▶ [TASKS TO CARRY OUT]
• A. Answer these questions from the model report:
(i) What context size does the model snapshot give?
(ii) What knowledge cutoff is listed?
(iii) Which two categories does the model win outright?
• B. Decide whether each statement agrees with the model report, and support each yes or no with the deciding words quoted from it:
(i) The model is released under an open license.
(ii) The model rarely wins any individual category outright.
(iii) The Pro variant exists for several different reasons.

▶ [EXCERPT TO READ]
•••••
SMQTS v1.3 · Pinned 2026-04-23

GPT-5.5 "Spud" — Deep Dive Research Report (May 2026)

The strongest generalist. The most reliable tool-caller. The most expensive frontier API ever launched.

Download research report (.md)

Model Snapshot

Released

2026-04-23

License

Closed

Context

1M tokens

Knowledge cutoff

Feb 2026

Input price

$5 / 1M

Output price

$30 / 1M

Pro variant

$30 / $180

AAII score

59 (#1)

Executive Summary

GPT-5.5 "Spud" is the model you pick when you do not know exactly what your workload looks like. It rarely wins any individual category outright but it never loses badly on any category — that is what the leading AAII score measures and what makes it the safest default for general-purpose production traffic. The Pro variant exists for one reason: to capture the customers who need the absolute strongest reasoning at any price.

Three strengths

  1. Highest AAII (59). The most reliable generalist in the market.
  2. Tool-use reliability leader. Best schema compliance under unusual function signatures, lowest tool error rate in long agent loops.
  3. Long-form drafting and structured output. Wins N1 (long-form) and N8 (JSON schema) outright.
•••••
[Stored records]

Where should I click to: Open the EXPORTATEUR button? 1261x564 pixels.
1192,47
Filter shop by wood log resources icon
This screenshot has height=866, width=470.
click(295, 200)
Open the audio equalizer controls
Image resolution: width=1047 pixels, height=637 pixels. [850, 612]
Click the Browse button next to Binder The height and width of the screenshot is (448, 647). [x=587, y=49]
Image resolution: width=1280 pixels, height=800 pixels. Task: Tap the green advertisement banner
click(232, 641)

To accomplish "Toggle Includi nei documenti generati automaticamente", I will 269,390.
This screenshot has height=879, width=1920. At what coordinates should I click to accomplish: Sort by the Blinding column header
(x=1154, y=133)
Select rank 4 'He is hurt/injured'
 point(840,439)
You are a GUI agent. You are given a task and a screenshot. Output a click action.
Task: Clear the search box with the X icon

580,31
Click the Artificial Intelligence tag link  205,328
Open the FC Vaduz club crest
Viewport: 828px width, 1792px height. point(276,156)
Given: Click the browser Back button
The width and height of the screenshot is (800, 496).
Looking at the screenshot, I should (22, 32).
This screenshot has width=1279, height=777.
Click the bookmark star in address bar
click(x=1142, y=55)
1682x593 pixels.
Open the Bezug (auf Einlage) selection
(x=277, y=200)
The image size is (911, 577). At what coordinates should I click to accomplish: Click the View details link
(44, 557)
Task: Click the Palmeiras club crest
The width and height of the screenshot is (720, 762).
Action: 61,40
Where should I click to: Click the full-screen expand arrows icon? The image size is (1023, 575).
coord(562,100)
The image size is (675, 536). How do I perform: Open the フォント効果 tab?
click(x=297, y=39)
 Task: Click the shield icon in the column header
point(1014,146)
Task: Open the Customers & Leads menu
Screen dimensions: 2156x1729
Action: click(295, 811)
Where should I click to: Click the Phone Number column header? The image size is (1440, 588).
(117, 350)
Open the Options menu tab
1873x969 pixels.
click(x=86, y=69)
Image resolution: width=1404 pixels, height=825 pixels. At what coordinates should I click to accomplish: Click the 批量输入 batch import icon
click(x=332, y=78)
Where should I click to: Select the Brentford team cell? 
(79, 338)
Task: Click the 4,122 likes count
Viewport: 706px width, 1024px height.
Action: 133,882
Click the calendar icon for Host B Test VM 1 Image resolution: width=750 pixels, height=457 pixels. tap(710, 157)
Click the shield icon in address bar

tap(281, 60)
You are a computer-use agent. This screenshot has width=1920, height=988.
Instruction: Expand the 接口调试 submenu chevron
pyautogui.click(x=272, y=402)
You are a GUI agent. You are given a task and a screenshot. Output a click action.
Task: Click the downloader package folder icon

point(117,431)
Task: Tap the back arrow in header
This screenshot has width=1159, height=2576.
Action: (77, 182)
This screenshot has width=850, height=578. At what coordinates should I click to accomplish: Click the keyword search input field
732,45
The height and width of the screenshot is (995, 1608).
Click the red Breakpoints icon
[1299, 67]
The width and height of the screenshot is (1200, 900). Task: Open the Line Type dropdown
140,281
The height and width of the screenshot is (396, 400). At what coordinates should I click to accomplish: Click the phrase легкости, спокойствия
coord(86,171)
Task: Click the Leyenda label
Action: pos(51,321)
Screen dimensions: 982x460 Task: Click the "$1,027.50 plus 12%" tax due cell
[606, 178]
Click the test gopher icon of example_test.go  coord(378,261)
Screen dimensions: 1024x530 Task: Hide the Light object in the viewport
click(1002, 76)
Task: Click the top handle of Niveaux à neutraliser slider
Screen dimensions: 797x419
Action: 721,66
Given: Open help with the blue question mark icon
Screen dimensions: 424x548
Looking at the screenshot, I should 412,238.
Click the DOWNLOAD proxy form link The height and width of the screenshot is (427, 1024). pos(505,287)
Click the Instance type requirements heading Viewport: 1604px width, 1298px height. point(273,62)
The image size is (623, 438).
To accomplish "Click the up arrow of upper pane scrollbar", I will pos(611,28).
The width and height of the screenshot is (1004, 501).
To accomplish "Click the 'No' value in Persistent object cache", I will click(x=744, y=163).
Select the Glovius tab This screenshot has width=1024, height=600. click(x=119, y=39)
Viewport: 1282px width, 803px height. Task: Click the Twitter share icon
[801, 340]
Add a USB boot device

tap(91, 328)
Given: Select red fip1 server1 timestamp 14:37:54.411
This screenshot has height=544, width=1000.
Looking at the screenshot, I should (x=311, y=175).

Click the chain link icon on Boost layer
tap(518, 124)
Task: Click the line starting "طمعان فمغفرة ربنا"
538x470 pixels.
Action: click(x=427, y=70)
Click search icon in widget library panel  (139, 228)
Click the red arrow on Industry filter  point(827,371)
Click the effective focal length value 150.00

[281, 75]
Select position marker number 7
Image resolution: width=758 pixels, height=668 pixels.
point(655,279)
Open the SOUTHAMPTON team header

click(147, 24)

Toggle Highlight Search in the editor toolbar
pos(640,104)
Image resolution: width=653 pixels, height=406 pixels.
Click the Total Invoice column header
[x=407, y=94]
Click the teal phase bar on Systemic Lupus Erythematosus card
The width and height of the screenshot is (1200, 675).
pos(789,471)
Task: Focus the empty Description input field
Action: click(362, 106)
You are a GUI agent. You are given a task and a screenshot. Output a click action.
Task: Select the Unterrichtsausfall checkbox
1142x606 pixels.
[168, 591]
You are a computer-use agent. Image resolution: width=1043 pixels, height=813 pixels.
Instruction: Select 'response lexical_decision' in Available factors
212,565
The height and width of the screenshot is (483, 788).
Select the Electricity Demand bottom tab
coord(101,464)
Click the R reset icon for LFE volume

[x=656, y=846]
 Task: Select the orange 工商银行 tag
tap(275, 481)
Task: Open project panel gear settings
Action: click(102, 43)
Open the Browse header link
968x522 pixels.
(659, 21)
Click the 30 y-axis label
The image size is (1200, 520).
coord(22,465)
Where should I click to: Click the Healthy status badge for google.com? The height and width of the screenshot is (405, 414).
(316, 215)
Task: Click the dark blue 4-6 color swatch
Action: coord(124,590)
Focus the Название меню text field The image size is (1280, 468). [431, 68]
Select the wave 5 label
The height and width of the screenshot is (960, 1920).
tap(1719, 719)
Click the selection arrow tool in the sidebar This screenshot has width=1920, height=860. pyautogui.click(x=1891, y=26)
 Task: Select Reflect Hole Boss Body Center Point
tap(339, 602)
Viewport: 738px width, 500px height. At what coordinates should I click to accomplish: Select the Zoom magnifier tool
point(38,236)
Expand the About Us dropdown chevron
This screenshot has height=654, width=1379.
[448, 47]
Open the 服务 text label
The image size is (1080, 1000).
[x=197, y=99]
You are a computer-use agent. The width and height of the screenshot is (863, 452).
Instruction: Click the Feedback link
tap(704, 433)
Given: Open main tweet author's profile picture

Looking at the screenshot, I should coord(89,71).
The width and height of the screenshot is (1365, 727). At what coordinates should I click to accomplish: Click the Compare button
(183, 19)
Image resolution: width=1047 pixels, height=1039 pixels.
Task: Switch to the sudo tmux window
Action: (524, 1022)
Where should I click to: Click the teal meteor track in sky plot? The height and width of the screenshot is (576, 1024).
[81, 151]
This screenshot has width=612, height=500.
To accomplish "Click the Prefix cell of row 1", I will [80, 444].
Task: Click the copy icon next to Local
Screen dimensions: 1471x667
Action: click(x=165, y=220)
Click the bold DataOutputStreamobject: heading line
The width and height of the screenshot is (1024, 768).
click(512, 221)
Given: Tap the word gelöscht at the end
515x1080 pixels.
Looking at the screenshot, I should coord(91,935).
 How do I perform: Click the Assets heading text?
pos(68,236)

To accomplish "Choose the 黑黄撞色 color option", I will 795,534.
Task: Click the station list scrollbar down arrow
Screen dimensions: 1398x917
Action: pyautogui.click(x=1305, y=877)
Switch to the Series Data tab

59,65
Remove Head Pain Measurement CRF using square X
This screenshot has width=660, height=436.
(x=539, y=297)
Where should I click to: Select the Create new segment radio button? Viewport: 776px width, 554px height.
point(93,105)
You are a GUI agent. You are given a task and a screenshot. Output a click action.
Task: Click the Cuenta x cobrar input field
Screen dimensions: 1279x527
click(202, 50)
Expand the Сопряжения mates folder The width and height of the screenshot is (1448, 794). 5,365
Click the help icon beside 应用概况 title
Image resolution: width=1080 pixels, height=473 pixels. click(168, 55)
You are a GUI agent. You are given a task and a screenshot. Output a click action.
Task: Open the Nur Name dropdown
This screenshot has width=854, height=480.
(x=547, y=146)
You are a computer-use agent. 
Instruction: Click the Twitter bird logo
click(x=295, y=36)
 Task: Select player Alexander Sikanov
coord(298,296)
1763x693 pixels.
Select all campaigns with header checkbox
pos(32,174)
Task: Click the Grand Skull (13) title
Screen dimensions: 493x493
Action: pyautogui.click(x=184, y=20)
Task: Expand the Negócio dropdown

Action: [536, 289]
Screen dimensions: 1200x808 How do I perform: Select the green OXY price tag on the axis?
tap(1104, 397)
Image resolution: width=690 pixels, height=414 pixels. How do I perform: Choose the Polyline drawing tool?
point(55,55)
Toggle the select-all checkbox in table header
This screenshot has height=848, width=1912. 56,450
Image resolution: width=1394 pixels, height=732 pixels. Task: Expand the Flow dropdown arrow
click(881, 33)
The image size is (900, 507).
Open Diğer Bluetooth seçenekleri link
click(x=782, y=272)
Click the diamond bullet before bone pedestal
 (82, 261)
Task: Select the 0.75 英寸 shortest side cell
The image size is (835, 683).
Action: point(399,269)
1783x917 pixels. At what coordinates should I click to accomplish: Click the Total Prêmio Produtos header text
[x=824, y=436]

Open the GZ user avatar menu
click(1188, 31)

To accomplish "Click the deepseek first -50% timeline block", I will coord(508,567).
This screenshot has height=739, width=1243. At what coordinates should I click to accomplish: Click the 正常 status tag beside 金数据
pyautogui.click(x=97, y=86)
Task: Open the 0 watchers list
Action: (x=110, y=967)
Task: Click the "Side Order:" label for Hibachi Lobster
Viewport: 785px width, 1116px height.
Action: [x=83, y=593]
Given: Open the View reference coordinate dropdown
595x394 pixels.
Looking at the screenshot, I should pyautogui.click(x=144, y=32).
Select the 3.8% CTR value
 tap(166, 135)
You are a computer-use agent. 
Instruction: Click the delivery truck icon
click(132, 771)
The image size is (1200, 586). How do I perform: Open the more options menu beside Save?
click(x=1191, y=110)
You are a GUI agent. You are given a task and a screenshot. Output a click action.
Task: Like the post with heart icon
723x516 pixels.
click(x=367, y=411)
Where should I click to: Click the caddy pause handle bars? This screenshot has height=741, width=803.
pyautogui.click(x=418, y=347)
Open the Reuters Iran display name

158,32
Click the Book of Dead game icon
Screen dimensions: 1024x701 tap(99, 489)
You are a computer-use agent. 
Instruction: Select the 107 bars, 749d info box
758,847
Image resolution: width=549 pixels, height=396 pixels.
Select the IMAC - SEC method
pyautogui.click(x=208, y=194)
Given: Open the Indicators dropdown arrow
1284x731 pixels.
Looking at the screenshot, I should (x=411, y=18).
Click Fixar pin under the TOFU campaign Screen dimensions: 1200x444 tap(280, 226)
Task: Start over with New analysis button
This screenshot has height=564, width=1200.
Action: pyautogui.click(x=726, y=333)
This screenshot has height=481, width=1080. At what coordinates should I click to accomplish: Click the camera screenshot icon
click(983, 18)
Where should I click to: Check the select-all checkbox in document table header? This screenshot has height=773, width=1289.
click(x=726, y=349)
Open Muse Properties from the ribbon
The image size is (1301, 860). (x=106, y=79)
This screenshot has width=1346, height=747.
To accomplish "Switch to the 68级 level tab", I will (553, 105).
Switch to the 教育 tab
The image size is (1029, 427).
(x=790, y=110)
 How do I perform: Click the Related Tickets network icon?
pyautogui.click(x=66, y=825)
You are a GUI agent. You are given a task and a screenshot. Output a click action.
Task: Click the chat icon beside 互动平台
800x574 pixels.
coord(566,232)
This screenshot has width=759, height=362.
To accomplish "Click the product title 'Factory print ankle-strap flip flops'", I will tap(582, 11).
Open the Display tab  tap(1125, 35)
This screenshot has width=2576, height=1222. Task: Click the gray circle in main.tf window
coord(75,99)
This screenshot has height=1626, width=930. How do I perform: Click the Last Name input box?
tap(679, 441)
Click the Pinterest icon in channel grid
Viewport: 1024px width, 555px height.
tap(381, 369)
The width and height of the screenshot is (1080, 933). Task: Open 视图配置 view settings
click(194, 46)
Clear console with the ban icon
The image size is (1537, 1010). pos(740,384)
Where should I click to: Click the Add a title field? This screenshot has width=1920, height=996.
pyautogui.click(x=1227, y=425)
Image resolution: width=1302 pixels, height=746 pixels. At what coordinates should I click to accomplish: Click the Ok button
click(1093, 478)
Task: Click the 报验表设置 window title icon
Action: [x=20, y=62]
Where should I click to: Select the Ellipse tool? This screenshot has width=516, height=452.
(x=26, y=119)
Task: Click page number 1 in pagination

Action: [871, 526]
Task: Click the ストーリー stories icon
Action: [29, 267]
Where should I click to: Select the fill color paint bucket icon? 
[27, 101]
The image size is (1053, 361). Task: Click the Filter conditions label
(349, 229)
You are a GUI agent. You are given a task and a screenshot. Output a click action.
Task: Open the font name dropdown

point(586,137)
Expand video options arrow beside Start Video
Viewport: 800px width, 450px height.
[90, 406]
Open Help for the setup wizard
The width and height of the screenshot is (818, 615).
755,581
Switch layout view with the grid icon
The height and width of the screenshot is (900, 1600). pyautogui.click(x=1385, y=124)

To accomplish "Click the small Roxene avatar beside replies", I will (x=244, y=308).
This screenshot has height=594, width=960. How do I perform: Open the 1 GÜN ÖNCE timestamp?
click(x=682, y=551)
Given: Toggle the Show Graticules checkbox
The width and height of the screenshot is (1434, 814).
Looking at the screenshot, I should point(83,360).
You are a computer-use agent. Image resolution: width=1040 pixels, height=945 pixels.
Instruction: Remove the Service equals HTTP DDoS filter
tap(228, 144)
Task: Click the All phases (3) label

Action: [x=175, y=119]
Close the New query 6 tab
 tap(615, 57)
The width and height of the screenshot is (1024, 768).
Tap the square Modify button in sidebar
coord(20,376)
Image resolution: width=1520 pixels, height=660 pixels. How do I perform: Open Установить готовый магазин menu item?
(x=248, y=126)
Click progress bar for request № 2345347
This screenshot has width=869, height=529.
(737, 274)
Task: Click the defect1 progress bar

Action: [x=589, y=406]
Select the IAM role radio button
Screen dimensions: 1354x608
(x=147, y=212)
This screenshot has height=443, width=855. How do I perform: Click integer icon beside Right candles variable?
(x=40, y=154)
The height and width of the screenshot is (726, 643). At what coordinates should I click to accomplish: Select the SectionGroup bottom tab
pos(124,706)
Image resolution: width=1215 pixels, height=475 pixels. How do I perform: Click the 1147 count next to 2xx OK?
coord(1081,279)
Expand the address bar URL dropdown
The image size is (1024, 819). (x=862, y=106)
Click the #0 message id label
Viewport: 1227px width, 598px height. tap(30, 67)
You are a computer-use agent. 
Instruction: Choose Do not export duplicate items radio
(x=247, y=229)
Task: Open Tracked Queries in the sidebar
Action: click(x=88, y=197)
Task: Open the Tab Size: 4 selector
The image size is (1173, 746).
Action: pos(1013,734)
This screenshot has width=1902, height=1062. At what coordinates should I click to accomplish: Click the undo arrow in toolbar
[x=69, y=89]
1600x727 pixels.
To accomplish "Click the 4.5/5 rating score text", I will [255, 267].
•••••
▶ [SOLUTIONS TO THE EXERCISE]
• A.
(i) 1M tokens
(ii) Feb 2026
(iii) N1 (long-form) and N8 (JSON schema)

• B.
(i) No: "Closed"
(ii) Yes: "It rarely wins any individual category outright"
(iii) No: "The Pro variant exists for one reason"